News alertPetition to Oppose Phoenix Ordinance Restricting Feeding the Homeless in Public ParksUpdate from the Office Councilwoman Anna Hernandez
The Change.org Team
May 1, 2026

My name is Jason, and I'm part of the Civic Engagement Team at Change.org. Our mission is to connect petition supporters with decision makers and to help foster healthy civic engagement in our communities.

We reached out to local officials to share the petition and get a response. Below is the response we received from the Office of Councilwoman Anna Hernandez:

Councilwoman Hernandez has been clear and on record with where she stands in relation to this Ordinance: in fact, she was the sole vote against it, recognizing that the Ordinance, as written, does not resolve the true challenges we face:

"Where we are truly going to solve this issue is when we have enough permanent housing, enough transitional housing, enough shelter beds for every single of our residents that is out there struggling,"  Hernandez said. ABC 15

“This ordinance still only moves the problem. It doesn’t truly resolve the issue that is coming out of communities and different neighborhoods around our parks,” Hernandez said. AZ Family

Councilwoman Hernandez knows that caring for people should not be a crime and encourages the community to take action against this ordinance.

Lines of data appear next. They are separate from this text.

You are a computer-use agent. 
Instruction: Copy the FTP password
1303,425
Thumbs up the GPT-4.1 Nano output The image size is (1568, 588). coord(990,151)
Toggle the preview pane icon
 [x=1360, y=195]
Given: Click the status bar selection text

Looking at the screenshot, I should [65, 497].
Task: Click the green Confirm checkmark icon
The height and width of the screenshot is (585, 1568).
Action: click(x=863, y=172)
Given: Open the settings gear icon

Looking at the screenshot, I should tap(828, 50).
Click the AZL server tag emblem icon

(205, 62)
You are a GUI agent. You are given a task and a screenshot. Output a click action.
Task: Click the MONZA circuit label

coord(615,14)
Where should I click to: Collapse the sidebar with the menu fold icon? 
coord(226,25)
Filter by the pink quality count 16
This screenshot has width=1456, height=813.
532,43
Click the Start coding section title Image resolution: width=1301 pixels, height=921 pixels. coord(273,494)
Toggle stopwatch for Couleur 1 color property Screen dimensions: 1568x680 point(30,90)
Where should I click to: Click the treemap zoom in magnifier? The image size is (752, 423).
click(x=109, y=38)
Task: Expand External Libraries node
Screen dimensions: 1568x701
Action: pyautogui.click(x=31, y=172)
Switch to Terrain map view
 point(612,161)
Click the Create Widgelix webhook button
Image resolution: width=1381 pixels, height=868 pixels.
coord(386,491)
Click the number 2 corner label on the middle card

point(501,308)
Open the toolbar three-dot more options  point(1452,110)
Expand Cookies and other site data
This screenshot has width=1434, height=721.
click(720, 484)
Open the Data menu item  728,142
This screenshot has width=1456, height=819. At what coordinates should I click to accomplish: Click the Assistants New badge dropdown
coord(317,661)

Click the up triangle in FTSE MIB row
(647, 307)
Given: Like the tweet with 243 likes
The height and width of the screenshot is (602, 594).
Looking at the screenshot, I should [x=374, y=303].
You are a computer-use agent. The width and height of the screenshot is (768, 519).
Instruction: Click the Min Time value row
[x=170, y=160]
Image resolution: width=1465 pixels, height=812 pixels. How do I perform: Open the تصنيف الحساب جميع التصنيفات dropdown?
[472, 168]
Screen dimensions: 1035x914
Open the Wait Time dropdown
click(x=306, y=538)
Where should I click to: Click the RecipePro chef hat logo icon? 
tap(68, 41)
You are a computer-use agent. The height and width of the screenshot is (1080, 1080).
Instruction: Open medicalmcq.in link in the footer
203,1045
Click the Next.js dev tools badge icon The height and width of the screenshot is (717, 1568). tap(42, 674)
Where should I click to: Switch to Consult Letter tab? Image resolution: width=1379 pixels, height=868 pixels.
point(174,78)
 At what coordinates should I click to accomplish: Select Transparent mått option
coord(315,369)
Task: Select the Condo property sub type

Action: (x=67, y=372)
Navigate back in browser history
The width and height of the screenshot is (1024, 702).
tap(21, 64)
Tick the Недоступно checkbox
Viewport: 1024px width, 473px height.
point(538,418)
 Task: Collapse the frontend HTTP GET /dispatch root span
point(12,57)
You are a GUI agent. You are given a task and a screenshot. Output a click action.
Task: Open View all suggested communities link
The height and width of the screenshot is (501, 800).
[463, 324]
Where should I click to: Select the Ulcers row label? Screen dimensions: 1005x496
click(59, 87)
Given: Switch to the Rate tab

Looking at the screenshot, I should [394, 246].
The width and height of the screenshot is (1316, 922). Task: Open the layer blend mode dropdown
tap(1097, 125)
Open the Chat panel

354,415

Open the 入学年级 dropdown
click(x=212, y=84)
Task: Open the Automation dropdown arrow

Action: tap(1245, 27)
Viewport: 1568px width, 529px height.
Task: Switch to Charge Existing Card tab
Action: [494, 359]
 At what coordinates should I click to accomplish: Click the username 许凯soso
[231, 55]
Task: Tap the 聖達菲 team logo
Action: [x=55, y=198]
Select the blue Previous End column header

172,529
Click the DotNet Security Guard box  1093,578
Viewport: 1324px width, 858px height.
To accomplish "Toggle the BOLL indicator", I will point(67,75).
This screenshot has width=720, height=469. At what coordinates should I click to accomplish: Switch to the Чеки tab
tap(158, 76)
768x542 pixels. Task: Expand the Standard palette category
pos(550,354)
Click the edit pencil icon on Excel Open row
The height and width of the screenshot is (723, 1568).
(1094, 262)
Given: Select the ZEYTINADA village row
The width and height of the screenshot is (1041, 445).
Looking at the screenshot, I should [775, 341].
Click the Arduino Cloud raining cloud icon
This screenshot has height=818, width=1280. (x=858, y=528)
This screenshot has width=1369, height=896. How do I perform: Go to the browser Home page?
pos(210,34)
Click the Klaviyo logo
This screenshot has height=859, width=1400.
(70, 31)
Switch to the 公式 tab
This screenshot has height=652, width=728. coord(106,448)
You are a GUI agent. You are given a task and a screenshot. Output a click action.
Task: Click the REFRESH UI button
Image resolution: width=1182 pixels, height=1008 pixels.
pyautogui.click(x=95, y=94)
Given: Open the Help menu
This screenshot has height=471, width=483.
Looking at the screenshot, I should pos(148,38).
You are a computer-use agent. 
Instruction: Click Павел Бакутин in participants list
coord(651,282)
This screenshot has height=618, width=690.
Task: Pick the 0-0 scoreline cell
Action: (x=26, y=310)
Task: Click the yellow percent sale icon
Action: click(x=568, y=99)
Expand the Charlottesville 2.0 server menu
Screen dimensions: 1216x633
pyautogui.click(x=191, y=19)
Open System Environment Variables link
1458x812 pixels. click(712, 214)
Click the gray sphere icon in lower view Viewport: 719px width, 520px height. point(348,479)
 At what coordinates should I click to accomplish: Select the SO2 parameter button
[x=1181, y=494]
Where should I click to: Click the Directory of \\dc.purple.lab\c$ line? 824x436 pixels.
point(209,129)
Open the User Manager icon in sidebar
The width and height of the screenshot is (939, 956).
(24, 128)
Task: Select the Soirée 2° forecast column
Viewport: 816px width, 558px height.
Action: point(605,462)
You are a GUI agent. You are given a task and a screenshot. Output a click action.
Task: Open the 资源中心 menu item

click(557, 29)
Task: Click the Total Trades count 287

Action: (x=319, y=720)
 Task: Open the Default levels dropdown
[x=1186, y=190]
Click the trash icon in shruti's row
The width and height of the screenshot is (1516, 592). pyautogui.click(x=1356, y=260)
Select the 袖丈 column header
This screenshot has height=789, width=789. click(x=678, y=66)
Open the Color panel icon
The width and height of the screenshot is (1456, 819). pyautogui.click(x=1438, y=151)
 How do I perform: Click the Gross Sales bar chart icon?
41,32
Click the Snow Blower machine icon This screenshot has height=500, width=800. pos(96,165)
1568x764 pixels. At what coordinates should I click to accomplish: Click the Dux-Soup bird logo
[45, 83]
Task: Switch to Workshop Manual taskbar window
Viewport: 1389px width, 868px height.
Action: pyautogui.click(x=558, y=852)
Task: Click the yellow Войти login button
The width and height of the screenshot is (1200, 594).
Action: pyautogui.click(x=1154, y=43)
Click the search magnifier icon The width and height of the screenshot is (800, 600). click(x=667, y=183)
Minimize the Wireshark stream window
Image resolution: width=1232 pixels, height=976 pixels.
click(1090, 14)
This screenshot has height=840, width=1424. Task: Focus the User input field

City Council will vote on this Parks Ordinance on May 6th at 2:30pm. Folks can sign up to speak 2 hours prior to the meeting. 

From Councilwoman's latest newsletter:

I’ve said this before, and I’ll say it again: we will not solve homelessness, addiction and mental and health crises by limiting care. We solve it by investing in permanent housing, transitional housing, and the services people actually need to survive and stabilize. And we solve it by uplifting the mutual aid and harm reduction work already happening across our communities… care that continues to show up where our Phoenix systems have not.

Policies like this ordinance do not address the reality that people are being forced to survive in public spaces. Instead, they turn a blind eye to human need and criminalize it. Rather than building a city that listens to medical professionals, we continue to divert Phoenix police officers from other priorities to do work they are not trained to handle.

This violent and inhumane ordinance will only create more distance between people and the care that keeps them alive. In a city like Phoenix, as we head into a scorching summer that continues to break extreme heat records—and in a region defined by one of the largest urban heat islands in the country—that distance will cost lives.

Phoenix cannot continue down a path where the deaths of unsheltered people are treated as inevitable and where our public spaces resemble systems of punishment rather than places of refuge and care.

Care should never be treated like a criminal act. Feeding people should never be treated like a crime. And showing up for one another should never be determined illegal.

I hope this helps; we extend our gratitude to those who helped found this petition and those who support it.